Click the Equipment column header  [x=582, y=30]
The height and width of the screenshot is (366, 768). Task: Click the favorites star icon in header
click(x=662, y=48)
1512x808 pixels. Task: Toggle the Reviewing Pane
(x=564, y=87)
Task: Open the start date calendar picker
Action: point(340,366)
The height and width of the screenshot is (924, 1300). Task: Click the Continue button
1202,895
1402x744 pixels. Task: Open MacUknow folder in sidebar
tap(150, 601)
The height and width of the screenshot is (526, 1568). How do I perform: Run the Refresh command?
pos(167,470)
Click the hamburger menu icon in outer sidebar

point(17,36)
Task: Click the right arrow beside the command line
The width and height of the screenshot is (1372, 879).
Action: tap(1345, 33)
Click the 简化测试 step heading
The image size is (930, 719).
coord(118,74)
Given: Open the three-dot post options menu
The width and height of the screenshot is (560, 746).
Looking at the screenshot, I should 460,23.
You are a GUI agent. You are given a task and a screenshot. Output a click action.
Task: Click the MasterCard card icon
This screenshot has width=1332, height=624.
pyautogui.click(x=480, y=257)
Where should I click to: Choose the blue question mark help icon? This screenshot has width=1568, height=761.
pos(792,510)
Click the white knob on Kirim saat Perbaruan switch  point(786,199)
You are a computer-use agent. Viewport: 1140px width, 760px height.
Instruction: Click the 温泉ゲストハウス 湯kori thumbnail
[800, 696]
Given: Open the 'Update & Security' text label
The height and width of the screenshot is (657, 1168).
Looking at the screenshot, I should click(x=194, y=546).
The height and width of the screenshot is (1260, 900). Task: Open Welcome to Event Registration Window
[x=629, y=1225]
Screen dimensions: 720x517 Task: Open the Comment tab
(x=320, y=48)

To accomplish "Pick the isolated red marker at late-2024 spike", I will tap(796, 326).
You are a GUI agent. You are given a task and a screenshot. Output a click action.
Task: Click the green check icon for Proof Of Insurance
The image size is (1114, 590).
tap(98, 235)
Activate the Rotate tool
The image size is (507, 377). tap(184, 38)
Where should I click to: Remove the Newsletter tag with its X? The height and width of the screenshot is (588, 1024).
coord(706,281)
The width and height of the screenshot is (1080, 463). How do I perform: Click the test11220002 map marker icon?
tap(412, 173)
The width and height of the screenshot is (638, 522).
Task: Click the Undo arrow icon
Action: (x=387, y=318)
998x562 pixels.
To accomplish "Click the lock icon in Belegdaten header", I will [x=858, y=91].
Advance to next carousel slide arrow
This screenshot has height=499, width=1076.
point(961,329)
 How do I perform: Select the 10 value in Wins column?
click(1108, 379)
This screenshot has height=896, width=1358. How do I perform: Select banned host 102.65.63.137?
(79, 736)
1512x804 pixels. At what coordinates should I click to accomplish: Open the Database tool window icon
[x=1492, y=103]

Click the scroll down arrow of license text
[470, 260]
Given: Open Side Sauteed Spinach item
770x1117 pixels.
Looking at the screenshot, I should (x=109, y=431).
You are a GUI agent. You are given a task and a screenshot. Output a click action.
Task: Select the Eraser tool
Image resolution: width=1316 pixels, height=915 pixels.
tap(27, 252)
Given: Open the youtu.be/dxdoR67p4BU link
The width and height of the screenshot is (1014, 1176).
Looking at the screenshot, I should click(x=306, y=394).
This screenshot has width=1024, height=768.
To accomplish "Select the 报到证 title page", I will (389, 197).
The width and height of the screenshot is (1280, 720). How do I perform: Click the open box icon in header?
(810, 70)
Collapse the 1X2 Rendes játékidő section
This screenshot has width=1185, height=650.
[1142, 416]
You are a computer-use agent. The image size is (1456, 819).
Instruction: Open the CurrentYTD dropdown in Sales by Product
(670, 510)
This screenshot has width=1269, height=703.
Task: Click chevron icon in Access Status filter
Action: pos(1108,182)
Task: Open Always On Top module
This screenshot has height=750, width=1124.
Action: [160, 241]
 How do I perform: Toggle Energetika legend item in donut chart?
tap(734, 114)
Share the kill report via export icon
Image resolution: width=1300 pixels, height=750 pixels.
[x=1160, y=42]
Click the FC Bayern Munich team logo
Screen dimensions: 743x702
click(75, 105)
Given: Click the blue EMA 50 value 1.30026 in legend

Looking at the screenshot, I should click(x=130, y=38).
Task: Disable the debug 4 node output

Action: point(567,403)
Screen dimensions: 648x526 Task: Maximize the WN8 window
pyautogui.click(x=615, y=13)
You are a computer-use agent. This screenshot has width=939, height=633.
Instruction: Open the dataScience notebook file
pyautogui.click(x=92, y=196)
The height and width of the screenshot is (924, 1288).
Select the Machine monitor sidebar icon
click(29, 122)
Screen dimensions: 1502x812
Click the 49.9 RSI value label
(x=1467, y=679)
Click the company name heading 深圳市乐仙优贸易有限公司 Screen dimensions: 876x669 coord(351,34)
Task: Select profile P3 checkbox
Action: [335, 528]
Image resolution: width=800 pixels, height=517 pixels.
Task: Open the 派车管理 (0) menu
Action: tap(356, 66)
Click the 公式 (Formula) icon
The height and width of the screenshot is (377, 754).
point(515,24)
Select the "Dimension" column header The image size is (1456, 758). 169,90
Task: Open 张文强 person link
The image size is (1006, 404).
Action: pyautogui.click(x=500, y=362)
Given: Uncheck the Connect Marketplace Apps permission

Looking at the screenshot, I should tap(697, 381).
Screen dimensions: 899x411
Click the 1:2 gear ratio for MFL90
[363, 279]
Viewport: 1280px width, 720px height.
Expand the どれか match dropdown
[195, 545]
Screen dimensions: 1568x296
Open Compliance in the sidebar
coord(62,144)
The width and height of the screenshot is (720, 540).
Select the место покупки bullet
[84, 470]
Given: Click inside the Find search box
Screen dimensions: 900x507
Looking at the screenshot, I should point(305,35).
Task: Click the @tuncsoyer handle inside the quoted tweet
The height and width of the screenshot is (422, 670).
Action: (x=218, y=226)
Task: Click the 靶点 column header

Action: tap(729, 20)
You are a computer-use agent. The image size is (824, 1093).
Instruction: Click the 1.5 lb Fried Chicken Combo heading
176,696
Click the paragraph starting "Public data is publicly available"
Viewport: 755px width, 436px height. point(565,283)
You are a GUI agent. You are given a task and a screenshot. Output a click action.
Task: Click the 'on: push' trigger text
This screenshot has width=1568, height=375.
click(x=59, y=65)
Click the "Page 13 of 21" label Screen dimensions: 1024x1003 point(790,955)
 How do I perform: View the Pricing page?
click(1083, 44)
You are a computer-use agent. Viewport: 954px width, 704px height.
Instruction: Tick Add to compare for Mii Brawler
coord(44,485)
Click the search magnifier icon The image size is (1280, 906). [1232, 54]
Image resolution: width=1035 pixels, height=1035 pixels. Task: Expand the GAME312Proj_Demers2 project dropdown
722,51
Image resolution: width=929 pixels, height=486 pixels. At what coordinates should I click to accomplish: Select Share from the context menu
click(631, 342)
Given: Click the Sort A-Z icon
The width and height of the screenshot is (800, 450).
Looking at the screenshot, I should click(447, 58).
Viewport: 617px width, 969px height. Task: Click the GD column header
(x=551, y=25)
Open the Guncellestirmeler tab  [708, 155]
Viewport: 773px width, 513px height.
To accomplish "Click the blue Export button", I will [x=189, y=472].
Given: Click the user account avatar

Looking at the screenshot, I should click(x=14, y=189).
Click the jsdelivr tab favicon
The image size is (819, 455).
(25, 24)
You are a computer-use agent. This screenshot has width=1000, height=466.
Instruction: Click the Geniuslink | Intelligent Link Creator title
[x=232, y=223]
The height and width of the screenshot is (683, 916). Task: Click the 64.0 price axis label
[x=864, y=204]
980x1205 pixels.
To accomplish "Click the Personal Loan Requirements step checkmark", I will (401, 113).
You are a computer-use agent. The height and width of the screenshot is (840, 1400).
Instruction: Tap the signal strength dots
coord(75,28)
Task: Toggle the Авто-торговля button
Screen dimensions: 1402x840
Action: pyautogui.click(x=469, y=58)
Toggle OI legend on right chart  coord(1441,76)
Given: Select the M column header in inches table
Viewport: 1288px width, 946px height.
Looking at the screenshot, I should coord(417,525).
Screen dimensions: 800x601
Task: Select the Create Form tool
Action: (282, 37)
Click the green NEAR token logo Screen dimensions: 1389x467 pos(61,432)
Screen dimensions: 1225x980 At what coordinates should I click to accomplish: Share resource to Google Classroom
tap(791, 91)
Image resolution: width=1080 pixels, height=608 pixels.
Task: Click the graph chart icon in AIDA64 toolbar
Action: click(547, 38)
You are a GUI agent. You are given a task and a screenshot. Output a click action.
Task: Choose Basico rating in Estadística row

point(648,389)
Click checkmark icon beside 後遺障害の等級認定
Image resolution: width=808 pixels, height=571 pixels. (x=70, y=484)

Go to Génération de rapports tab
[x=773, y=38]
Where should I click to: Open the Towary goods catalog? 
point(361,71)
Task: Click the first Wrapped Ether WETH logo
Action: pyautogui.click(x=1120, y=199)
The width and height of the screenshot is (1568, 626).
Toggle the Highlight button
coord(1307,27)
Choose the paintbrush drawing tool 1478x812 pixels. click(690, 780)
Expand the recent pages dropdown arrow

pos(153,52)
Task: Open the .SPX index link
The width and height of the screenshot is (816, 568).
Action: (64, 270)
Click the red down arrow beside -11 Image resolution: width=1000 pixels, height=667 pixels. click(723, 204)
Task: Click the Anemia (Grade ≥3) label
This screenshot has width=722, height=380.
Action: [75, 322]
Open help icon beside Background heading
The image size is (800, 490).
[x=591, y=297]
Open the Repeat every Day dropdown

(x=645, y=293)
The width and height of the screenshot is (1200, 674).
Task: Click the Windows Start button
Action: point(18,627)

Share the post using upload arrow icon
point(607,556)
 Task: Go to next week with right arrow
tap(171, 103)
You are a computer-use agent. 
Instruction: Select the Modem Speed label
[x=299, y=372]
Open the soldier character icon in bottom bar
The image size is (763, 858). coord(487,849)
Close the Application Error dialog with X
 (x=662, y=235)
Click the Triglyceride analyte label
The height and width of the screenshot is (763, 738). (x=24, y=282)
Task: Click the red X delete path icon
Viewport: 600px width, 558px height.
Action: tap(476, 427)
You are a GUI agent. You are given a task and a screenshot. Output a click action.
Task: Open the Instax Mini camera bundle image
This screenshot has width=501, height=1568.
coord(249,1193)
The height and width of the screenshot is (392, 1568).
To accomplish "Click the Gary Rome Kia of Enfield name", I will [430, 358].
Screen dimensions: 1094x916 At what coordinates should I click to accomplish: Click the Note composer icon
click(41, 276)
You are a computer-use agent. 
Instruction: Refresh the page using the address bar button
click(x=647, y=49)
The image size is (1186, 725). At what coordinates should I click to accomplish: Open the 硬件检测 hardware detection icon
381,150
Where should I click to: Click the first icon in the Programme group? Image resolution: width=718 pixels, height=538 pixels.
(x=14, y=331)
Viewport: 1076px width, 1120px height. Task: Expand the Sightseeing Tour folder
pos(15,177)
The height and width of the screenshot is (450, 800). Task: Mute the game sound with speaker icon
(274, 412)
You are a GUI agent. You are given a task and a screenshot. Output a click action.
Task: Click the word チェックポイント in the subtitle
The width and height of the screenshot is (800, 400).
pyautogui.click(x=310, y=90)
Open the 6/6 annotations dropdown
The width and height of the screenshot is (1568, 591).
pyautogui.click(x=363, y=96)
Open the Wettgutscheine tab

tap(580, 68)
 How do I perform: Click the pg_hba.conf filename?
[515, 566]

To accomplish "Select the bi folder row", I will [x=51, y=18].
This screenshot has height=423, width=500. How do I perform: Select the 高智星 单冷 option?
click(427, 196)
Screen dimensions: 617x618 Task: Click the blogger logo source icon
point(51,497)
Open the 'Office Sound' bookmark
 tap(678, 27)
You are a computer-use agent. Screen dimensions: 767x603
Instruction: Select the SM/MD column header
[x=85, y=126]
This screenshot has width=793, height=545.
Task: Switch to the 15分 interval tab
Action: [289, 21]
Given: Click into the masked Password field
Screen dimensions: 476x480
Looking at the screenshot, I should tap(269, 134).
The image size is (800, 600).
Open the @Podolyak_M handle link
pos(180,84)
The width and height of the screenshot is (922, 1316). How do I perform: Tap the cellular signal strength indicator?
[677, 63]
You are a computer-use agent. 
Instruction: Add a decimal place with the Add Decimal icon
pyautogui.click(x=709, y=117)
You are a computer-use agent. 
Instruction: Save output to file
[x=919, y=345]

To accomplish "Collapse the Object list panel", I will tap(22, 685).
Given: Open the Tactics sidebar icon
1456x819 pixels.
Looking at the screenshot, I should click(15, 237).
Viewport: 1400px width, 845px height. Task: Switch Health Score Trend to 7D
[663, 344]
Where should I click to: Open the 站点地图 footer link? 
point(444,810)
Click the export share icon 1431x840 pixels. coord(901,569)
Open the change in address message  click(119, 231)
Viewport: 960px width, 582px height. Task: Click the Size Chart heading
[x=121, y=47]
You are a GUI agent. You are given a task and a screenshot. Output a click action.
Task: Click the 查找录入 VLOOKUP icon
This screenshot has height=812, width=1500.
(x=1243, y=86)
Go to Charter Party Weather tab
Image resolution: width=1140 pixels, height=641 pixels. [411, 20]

__________

▶ _Task requirements_
Using the records above, copy word for word the line with "The width and height of the screenshot is (800, 450).", the line with "Viewport: 773px width, 513px height.", and every line between them.

▶ _Solution to this exercise_
The width and height of the screenshot is (800, 450).
Looking at the screenshot, I should click(447, 58).
Viewport: 617px width, 969px height. Task: Click the GD column header
(x=551, y=25)
Open the Guncellestirmeler tab  [708, 155]
Viewport: 773px width, 513px height.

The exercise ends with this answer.